Background: Despite the success of the Edmonton protocol for human islet transplantation, an alternate source of islet tissue must be developed if beta-cell replacement therapy is to see widespread application. Neonatal porcine islets (NPI) represent one potential source of tissue. When human or rodent islets are transplanted, the majority of cells undergo hypoxia-induce apoptosis soon after the grafts are placed in the recipient. In the present study, we investigated whether NPI were similarly sensitive to hypoxia.
Methods: NPI were exposed to hypoxia and hypoxia/reoxygenation using an in vitro hypoxic chamber. Afterwards, viability, frequency of apoptosis, and beta-cell function were evaluated. NPI and adult porcine islets were transplanted into chemically diabetic, immunodeficient mice and graft apoptosis was assessed 24 hours and seven days posttransplant.

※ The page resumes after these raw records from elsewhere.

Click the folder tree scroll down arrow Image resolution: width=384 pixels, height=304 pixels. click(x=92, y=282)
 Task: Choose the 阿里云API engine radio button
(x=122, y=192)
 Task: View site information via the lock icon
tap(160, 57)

Results: NPI demonstrated a remarkable capacity to resist apoptosis and maintain insulin secretion despite severe stresses such as hypoxia/reoxygenation. One day after transplantation, NPI grafts showed limited apoptosis, confined to rare strongly insulin positive cells. In contrast, adult porcine islet grafts underwent widespread apoptosis. Western blotting revealed that NPI express high levels of at least one potent endogenous antiapoptotic protein (XIAP).

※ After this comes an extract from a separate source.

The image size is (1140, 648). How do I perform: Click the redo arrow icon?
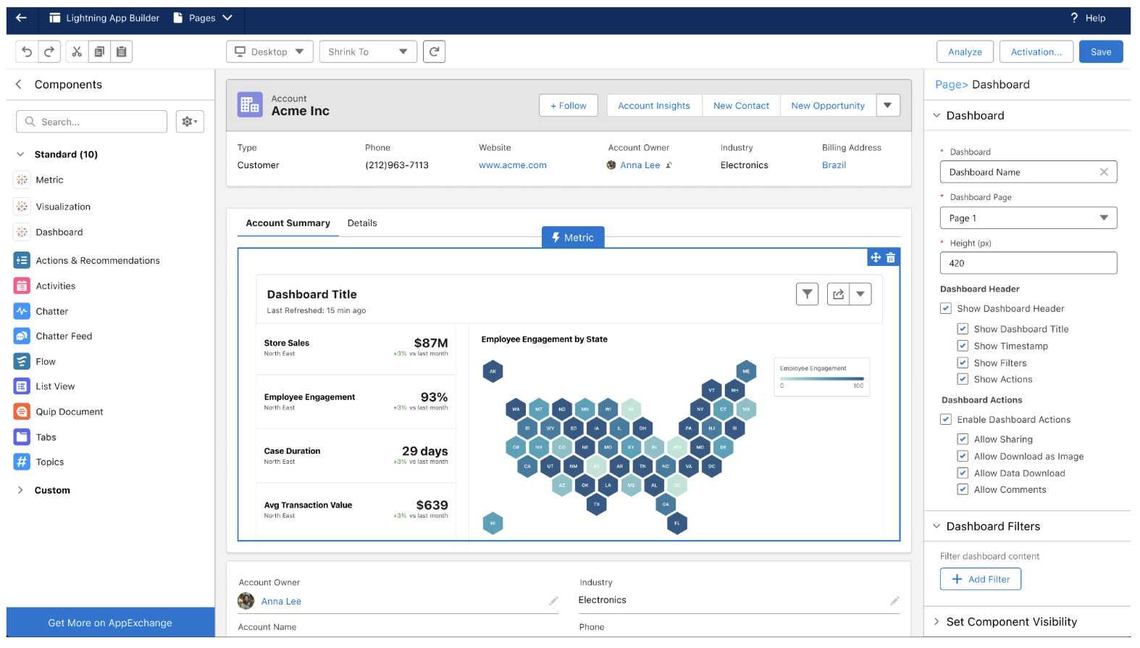49,51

Conclusions: The majority of cells within transplanted human islets undergo apoptosis soon after portal infusion. In contrast, NPI have the capacity to resist this early posttransplant apoptosis, with likely reduced antigen release and diminished immune stimulation. NPI appear to contain a population of insulin-low to insulin-negative pre-beta-cells, which are resistant to hypoxia-induced apoptosis and still capable of differentiating into mature beta-cells.